O'Connell was joined at a Judiciary Committee hearing by the mother and widow of Weymouth police Sgt. Michael Chesna, who was killed in the line of duty in July 2018. O'Connell also invoked the line of duty deaths of Yarmouth police Sgt. Sean Gannon, who was killed on the job in April 2018, and Auburn police officer Ronald Tarentino Jr., who was killed in the line of duty in 2016.
"The people who committed these crimes, there is no question of their guilt and we need to really stand with law enforcement and send a strong message that we do not tolerate the murder of any of our law enforcement officers," said O'Connell, a Republican who was first elected to the House in 2010.
The man accused of killing Tarentino, Jorge Zambrano, was fatally shot by police in a subsequent standoff. Thomas Latanowich faces a first-degree murder charge in the death of Gannon, but he has not yet been tried or convicted. Emanuel Lopes, accused of killing Chesna and an elderly witness, is also awaiting trial and has not yet been convicted.
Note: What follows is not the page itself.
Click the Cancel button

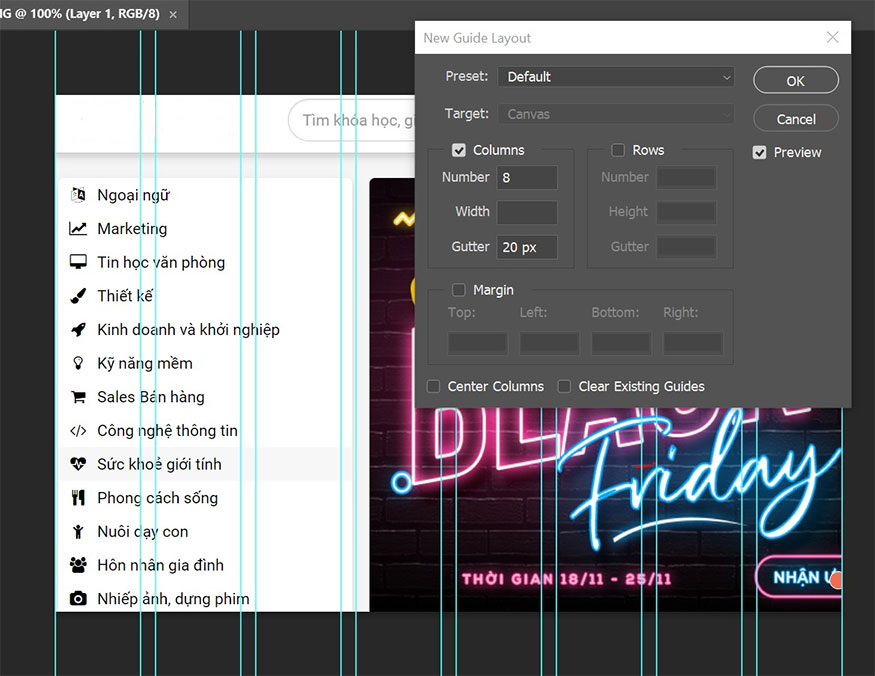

Massachusetts officially banned the death penalty in 1984 but capital punishment has not been carried out in the Bay State since 1947. Over the years, attempts to revive the death penalty here have either not gained traction or been voted down by lawmakers.
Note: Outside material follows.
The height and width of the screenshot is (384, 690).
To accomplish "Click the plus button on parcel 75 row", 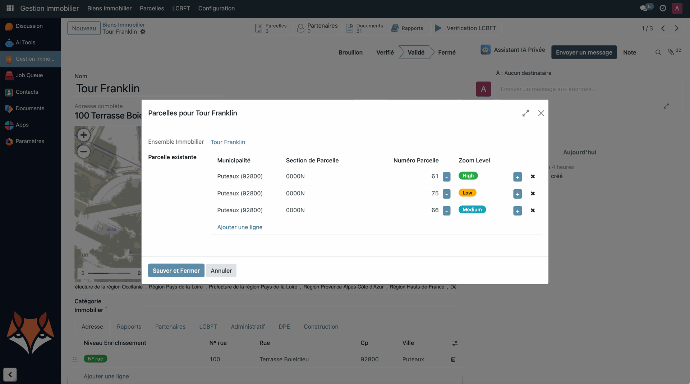I will [x=517, y=194].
"I don't believe the authors of our Constitution ever intended us to be limited in terms of what we can apply the death penalty to, certainly not to protect law enforcement officers," Rep. David DeCoste, a Norwell Republican, said.
Maryann Chesna, the mother of the Weymouth officer killed on duty, said she is a "complete supporter" of O'Connell's bill because it could provide a deterrent to criminals who shuffle in an out of the justice system.
"The justice system seems to me to be broken. There is no consequence, it's arrest and release, arrest and release. People are being taken in and within hours they're out, they're on probation, they're out on bail," she told the Judiciary Committee. "Nobody follows through, nobody knows what's going on, nobody seems to care."
O'Connell said her bill is supported by more than a dozen law enforcement associations around the state. In the Legislature, the bill has four co-sponsors, including Democrat David Robertson from Tewksbury.
"We need to stand by the families who suffer a lifetime of anguish at the loss of their loved ones and we need to let them know that we hold the lives of their loved ones in higher regard than that of criminals. Allowing capital punishment will help law enforcement do their job, it will save lives and it will help law enforcement keep our families safe," O'Connell said.
Gov. Charlie Baker has previously voiced support for capital punishment for the killing of a police officer, though he has acknowledged the idea is unlikely to gain traction.
"There just aren't a lot of jobs, it's so hard for me to think of ones where people literally every day potentially walk into a life-threatening situation where someone can just take them out in what would seem to be the most routine circumstance of that particular job," Baker said last year when asked about his position on a WGBH radio show. "For that reason and that reason only, I believe that for people who take these people out, they deserve to be held to a very high standard and for me that standard would be death."
Baker said he understands "there are huge constitutional issues associated with this" and said his administration has talked with the Legislature and legal scholars about a possible bill.
The governor said he has "a particular point of view here and I get the fact that it's not one that's shared by everybody and I'm OK with that."
"We get the fact that it is a tall order and a high hill to climb but I just can't think of anybody else who -- literally every single day -- puts themselves in a position where they're vulnerable to this sort of thing and they deal with people who in many cases don't care, and that bothers me," Baker said.